Risk assessment of zoonotic respiratory viruses and genetic and phenotypic requirements of pandemic potential.

In 2013, the H7N9 virus emerged in China, causing human cases of infection. Early in the outbreak, it was critical to understand the potential for this virus to transmit via the airborne route, as this is the major route of influenza virus transmission between humans. Dr. Richard demonstrated that the zoonotic H7N9 virus was transmissible via the airborne route, highlighting this virus as a pandemic threat. To really understand the potential impact of H7N9 viruses on public health, she subsequently investigated markers that influence phenotypes important for airborne transmission. Dr. Richard has also characterized several other emerging zoonotic influenza viruses to assess whether these would represent a pandemic risk for the human population. This line of work not only provided risk assessment of zoonotic influenza viruses, but also supported fundamental understanding of the genetic and phenotypic requirements for zoonotic influenza viruses to become pandemic. When SARS-CoV-2 sparked the current pandemic of COVID-19 in spring 2020, Dr. Richard used her expertise on transmission of influenza viruses to understand the modes of transmission of this newly emerging virus. This work has made a tremendous impact on the coronavirus field, as this is one of the first studies demonstrating that SARS-CoV-2 is transmissible between ferrets not only via contact, but also via respiratory droplets and/or aerosols.

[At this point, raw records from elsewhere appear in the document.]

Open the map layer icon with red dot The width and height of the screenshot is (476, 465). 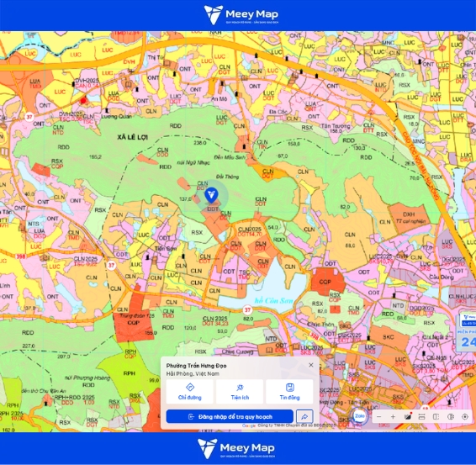[407, 416]
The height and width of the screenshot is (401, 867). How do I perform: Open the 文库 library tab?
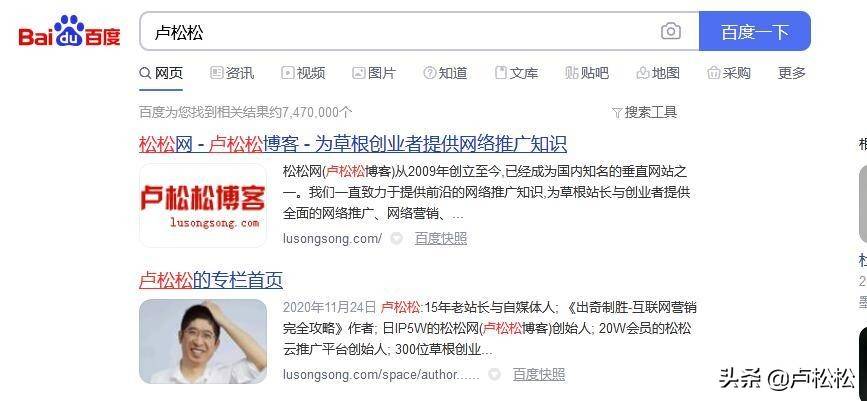(516, 72)
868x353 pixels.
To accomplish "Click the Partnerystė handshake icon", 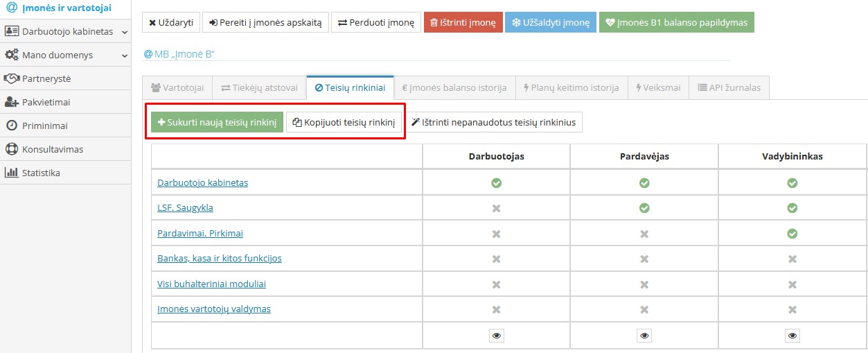I will [11, 78].
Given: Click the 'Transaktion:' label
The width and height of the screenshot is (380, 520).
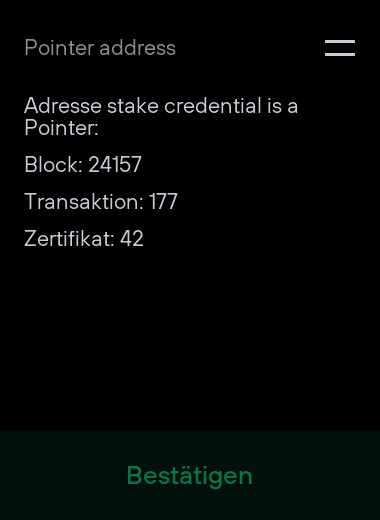Looking at the screenshot, I should click(x=84, y=201).
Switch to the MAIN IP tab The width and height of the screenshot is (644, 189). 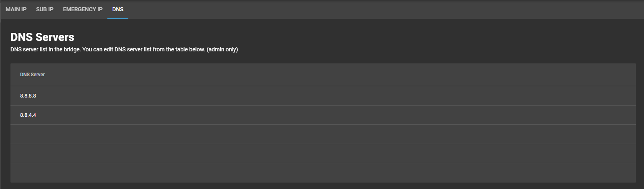coord(16,9)
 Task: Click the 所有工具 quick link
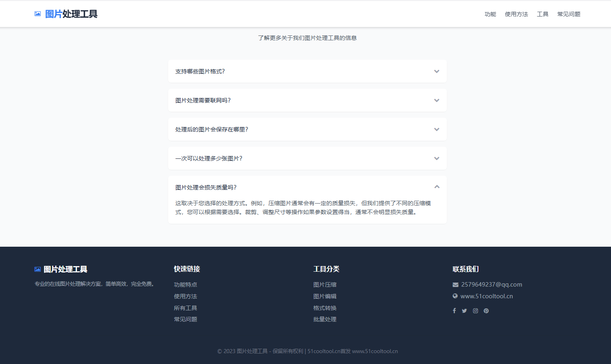[x=185, y=308]
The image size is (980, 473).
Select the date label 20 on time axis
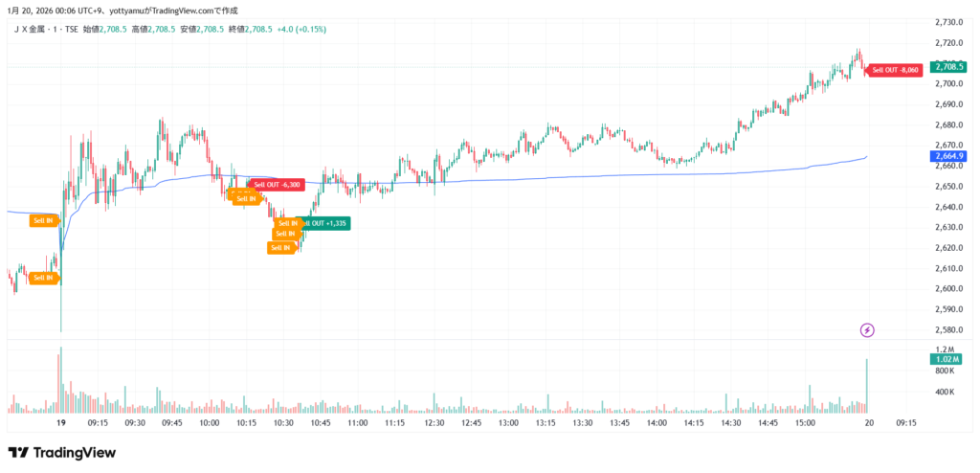tap(868, 422)
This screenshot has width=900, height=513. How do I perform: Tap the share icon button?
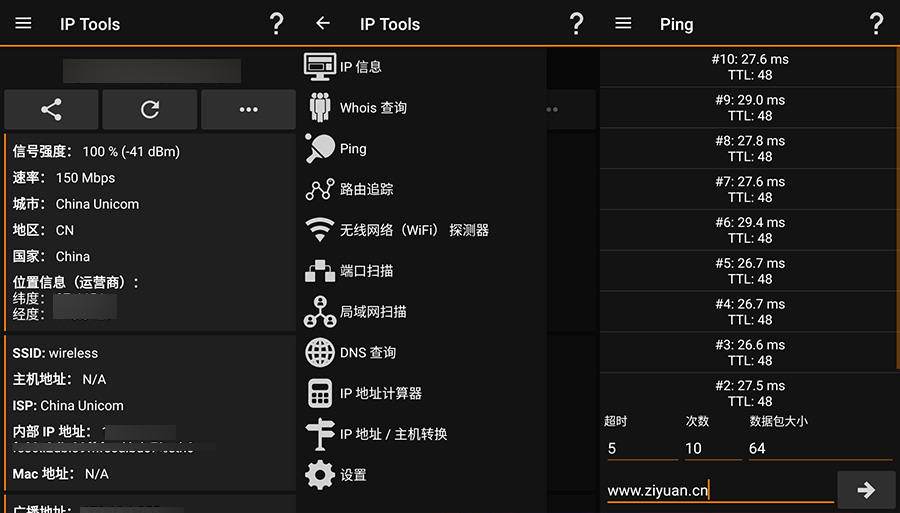[51, 109]
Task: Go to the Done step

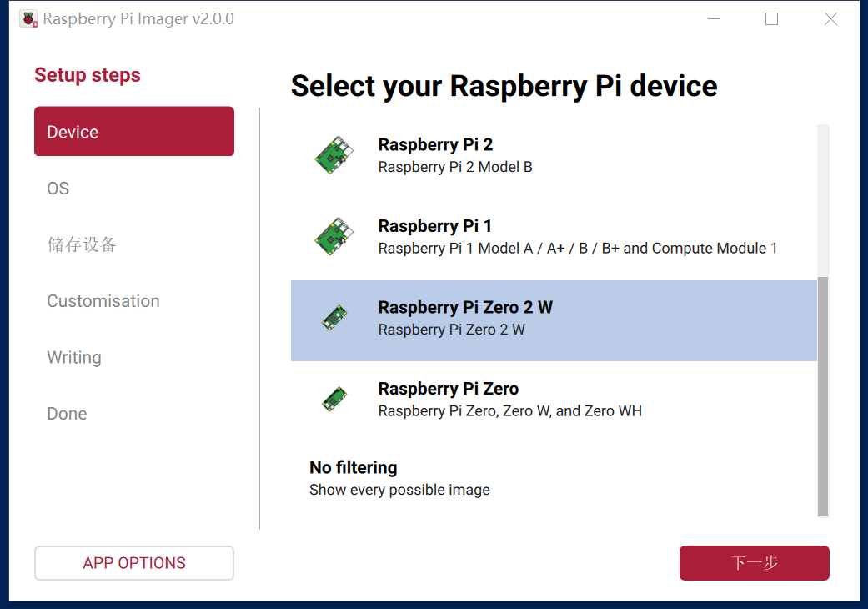Action: (x=67, y=414)
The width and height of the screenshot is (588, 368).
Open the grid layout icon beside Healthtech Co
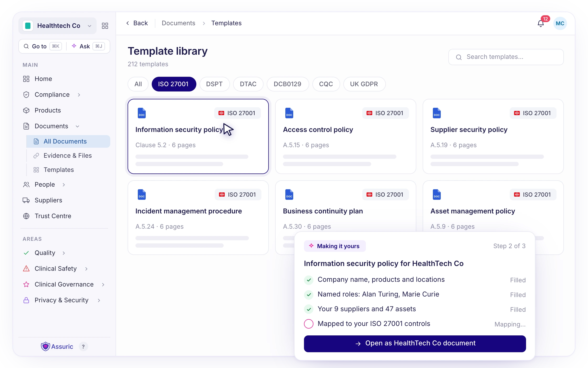point(105,26)
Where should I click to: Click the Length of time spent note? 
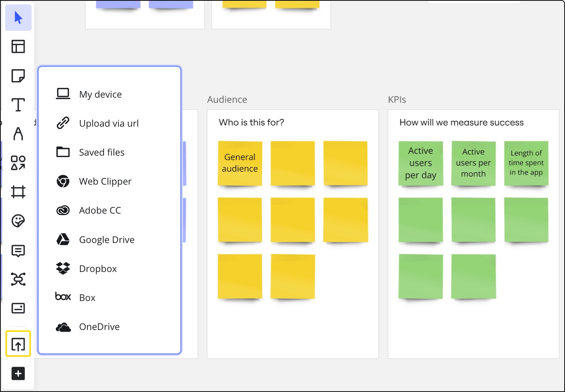pos(526,163)
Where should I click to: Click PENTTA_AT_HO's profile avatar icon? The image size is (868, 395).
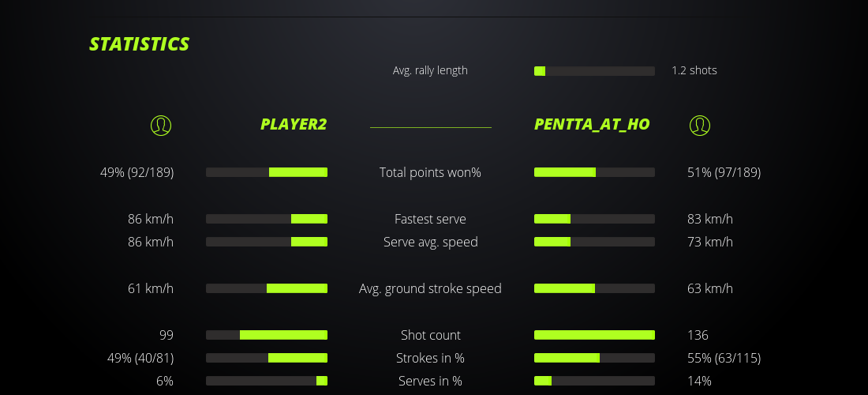coord(700,125)
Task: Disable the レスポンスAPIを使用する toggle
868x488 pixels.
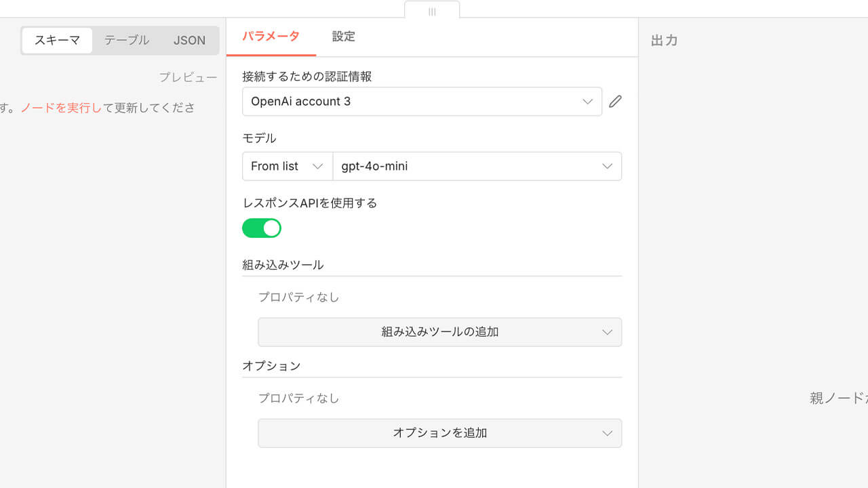Action: 262,228
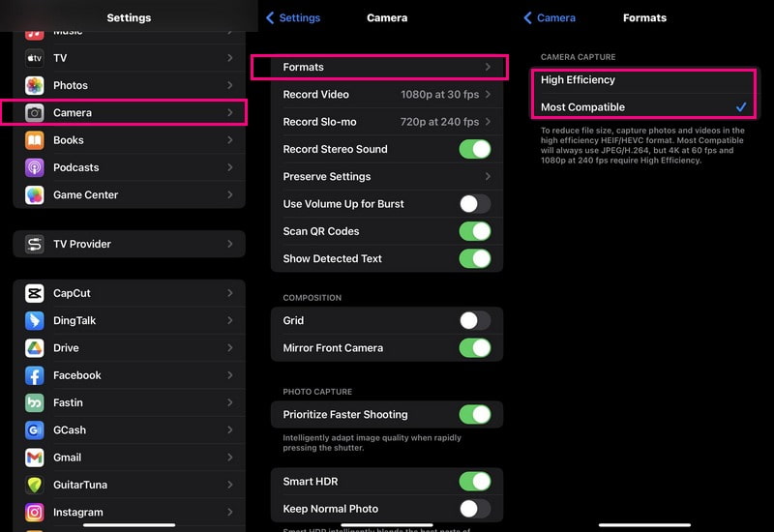Open the Game Center icon
The image size is (774, 532).
pyautogui.click(x=35, y=194)
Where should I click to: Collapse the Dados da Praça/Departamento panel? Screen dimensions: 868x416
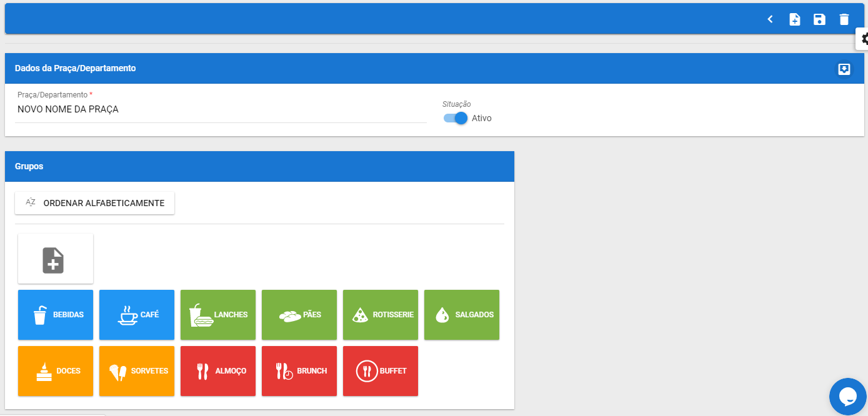click(x=844, y=69)
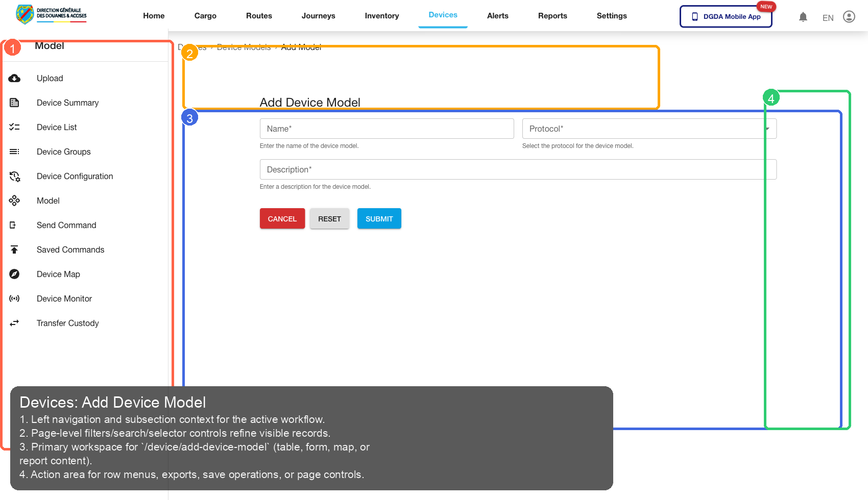Open notifications bell icon
Screen dimensions: 868x500
click(x=803, y=17)
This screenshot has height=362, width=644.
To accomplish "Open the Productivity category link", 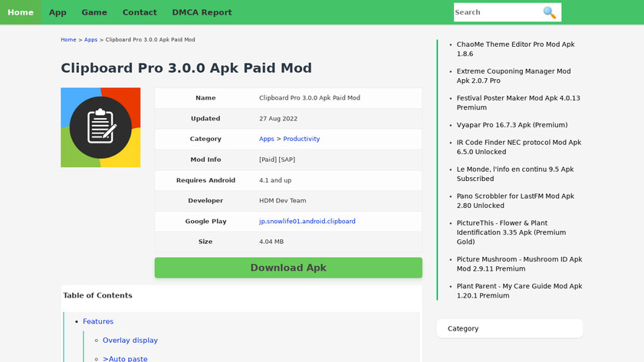I will 301,139.
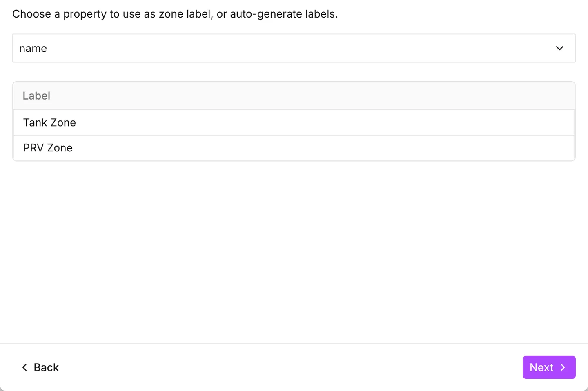Click the middle of the name dropdown field
Image resolution: width=588 pixels, height=391 pixels.
[294, 48]

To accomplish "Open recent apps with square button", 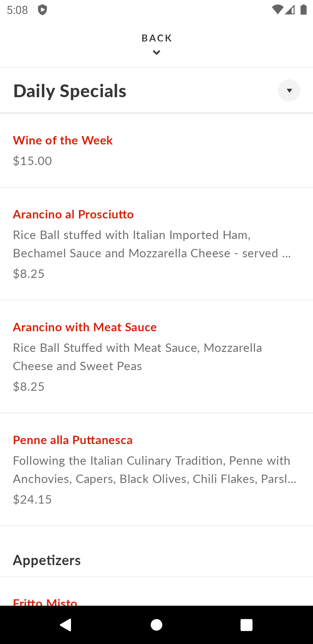I will 246,625.
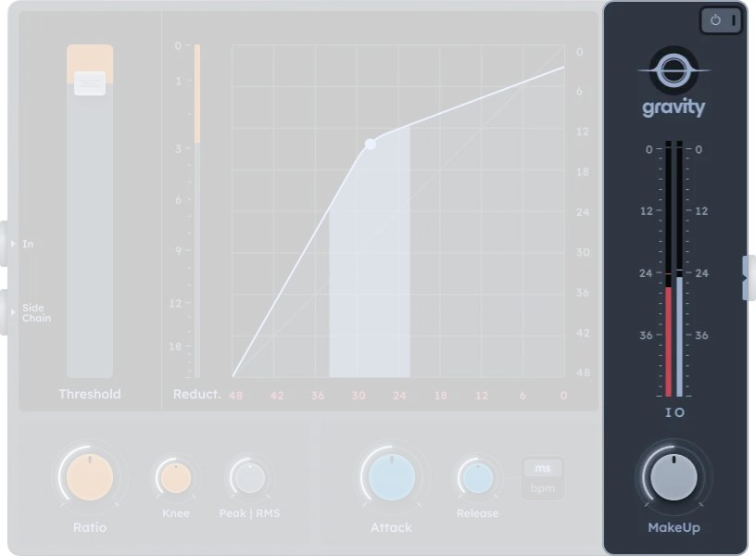This screenshot has width=756, height=556.
Task: Click the light output level meter
Action: click(x=680, y=335)
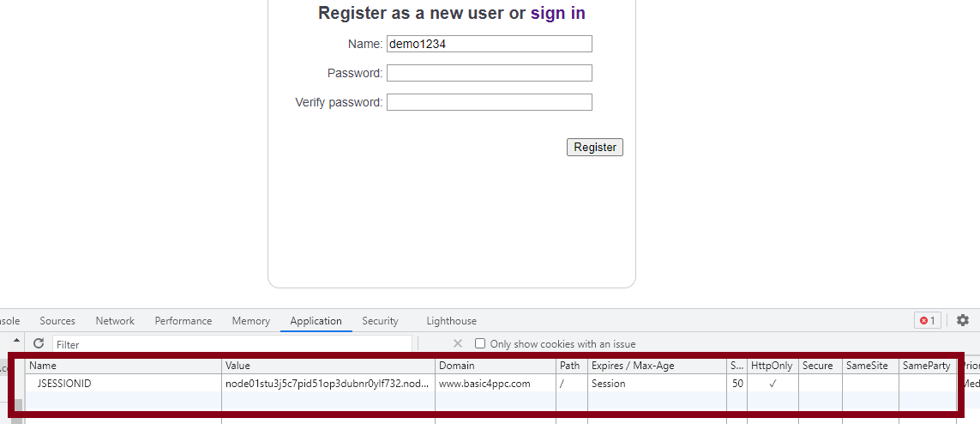The image size is (980, 424).
Task: Sort cookies by Domain column header
Action: 495,366
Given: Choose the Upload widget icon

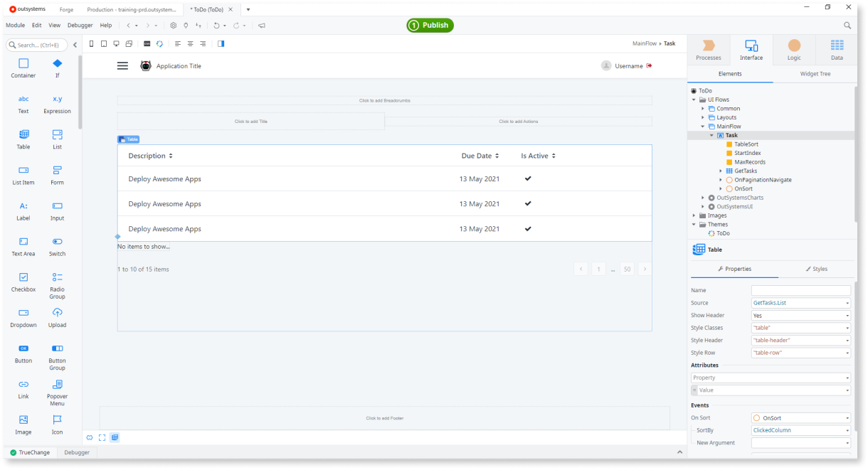Looking at the screenshot, I should [58, 313].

• Kutter JS, de Meulder D, Bestebroer TM, Lexmond P, Mulders A, Richard M, Fouchier RAM, Herfst S. SARS-CoV and SARS-CoV-2 are transmitted through the air between ferrets over more than one meter distance. Nature Communications. 2021 Mar 12;12(1):1653. PMID: 33712573.
• Richard M, Kok A, de Meulder D, Besterbroer TM, Lamers MM, Okba NMA, Fentener van Vlissingen M, Rockx B, Haagmans BL, Koopmans MPG, Fouchier RAM, Herfst S. SARS-CoV-2 is transmitted via contact and via the air between ferrets. Nature Communications. 2020 Jul 8;11(1):3496.
• Herfst S, Mok CKP, van den Brand JMA, van der Vliet S, Rosu ME, Spronken MI, Yang Z, de Meulder D, Lexmond P, Bestebroer TM, Peiris JSM, Fouchier RAM, Richard M. Human Clade 2.3.4.4 A/H5N6 Influenza Virus Lacks Mammalian Adaptation Markers and Does Not Transmit via the Airborne Route between Ferrets. mSphere. 2018 Jan 3;3.
• Richard M, Herfst S, van den Brand JMA, de Meulder D, Lexmond P, Bestebroer TM, Fouchier RAM. Mutations Driving Airborne Transmission of A/H5N1 Virus in Mammals Cause Substantial Attenuation in Chickens only when combined. Scientific Reports. 2017 Aug 3;7(1):7187. Corresponding author.
• Richard M*, Schrauwen EJ*, Burke DF, Rimmelzwaan GF, Herfst S, Fouchier RA. Amino acid substitutions that affect receptor binding and stability of the hemagglutinin of influenza A/H7N9 virus. Journal of Virology. 2016 Jan 20;90(7):3794-9. Corresponding author.
• Richard M, Herfst S, van den Brand JM, Lexmond P, Bestebroer TM, Rimmelzwaan GF, Koopmans M, Kuiken T, Fouchier RA. Low Virulence and Lack of Airborne Transmission of the Dutch Highly Pathogenic Avian Influenza Virus H5N8 in Ferrets. PLoS One. 2015 Jun 19;10(6):e0129827. Corresponding author.
• Richard M and Fouchier RA. H10N8 and H6N1 Maintain Avian Receptor Binding. Cell Host & Microbe. 2015. Mar 11;17(3):292-4.
• Richard M*, Schrauwen EJ*, de Graaf M, Bestebroer TM, Spronken MI, van Boheemen S, de Meulder D, Lexmond P, Linster M, Herfst S, Smith DJ, van den Brand JM, Burke DF, Kuiken T, Rimmelzwaan GF, Osterhaus AD, Fouchier RA. Limited airborne transmission of H7N9 influenza A virus between ferrets. Nature. 2013 Sep 26;501(7468):560-3. (*equal contribution).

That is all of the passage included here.